Update as of 06:49 a.m.: U.S. Secretary of State John Kerry expressed optimism that a deal over Iran's nuclear program could be reached Sunday.

Kerry says he is "hopeful" after his last meeting with Iranian Foreign Minister Mohammad Javad Zarif. He says a "few tough things" remain in the way of agreement but "we're getting to some real decisions," the Associated Press Reported.

In a further sign that a deal may be imminent, Russian Foreign Minister Sergei Lavrov plans to take part in talks on Sunday, according to Reuters. Lavrov was only likely to attend Sunday's talks if a deal was likely to be agreed, according to earlier reports.

Original story below

Diplomats sent out conflicting signals about the progress being made in negotiations on a deal to curb Iran's nuclear program Saturday, as a self-imposed deadline for progress approaches.

Speaking to the press, Iranian President Hassan Rouhani said that his country had “managed to charm the world” in its negotiations with the P5 +1 powers, which include the U.S., China, Russia, the U.K., France and Germany, the Guardian reported. In addition, Tehran's nuclear chief, Akbar Salehi, declared "good news" to gathered press on Saturday night, according to the Jerusalem Post.

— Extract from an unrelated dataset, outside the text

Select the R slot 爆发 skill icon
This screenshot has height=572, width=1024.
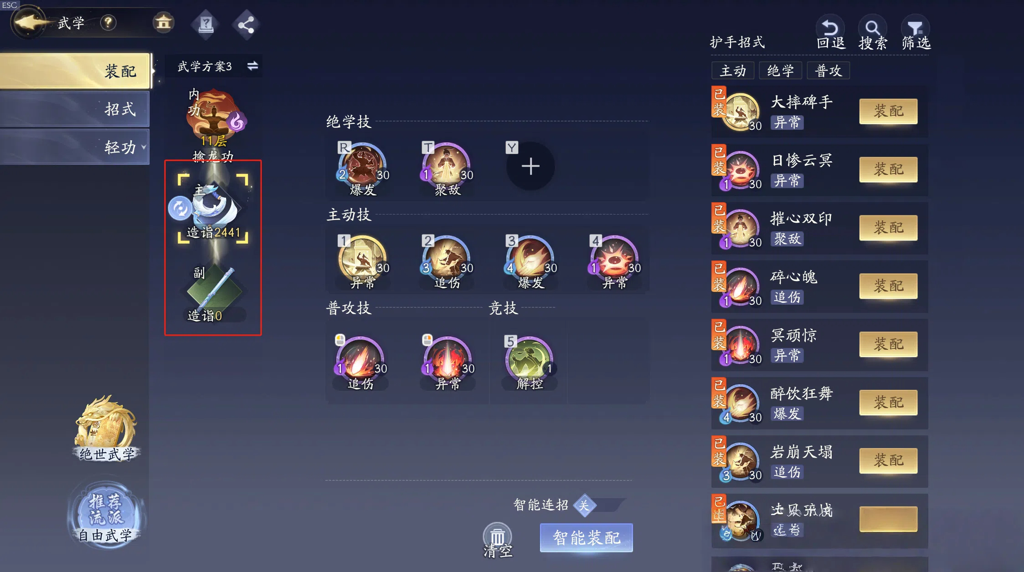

By contrast, the U.S. delegation was largely silent for most of Saturday. After U.S. Secretary Of State John Kerry met with Iranian Foreign Minister Javad Zarif and EU foreign affairs chief Federica Mogherini he tweeted that they “still have difficult issues to resolve.”

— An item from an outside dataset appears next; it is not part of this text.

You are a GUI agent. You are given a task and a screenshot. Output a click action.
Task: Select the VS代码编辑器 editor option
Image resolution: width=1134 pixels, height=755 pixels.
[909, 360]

"Everything is on the table. It's now time to decide," French Foreign Minister Laurent Fabius warned on the 15th day of the tortuous talks, AFP reported.

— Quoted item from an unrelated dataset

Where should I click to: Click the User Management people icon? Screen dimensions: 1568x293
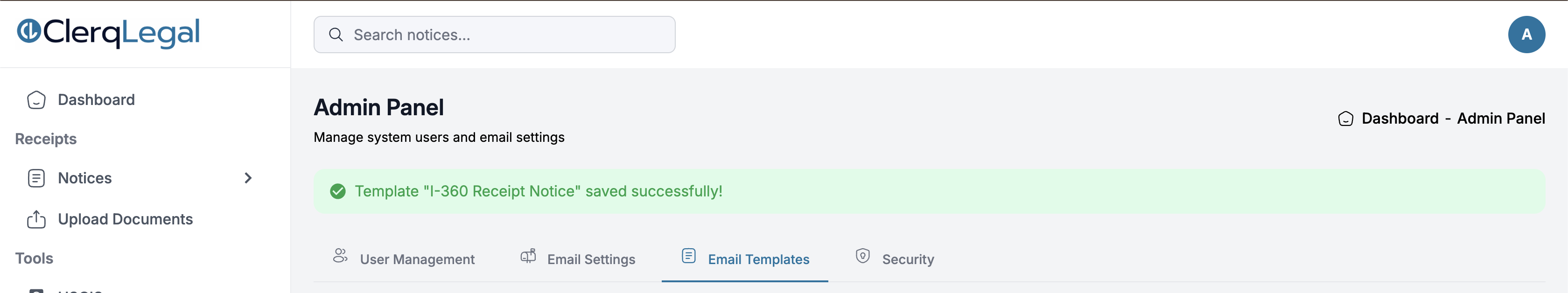(340, 256)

Talks in Vienna went on until just before midnight Saturday, as officials struggled to forge a consensus on the key remaining sticking points, which include the sanctions regime and arms embargo imposed on Iran. An official close to the talks, however, told AFP that "ninety-eight percent of the text [of an agreement] is finished.”

Other issues that have created difficulties in the talks include international demands that Iranian military facilities be opened to inspectors, and Iran's demand that its ballistic missile program be separated from the nuclear sanctions regime. Western powers flatly rejected this demand, according to a Reuters report.

Under the terms of a framework deal agreed in April, Iran is to slash the number of centrifuges it operates from more than 19,000 to just over 6,000 and cut its stocks of enriched uranium, moves which are intended to lengthen the amount of time it would take the country to accrue enough fissile material to build a nuclear weapon.

In stark contrast to the rhetoric of Iranian diplomats in Vienna, Iran's supreme leader Ayatollah Ali Khamenei told a group of students in the country Saturday that the U.S. was the “absolute embodiment of arrogance,” and called on the Iranian people to prepare themselves to continue the struggle against “arrogant powers,” Iran's Press TV reported.

The deadline for an agreement to be reached in the nuclear talks is Monday.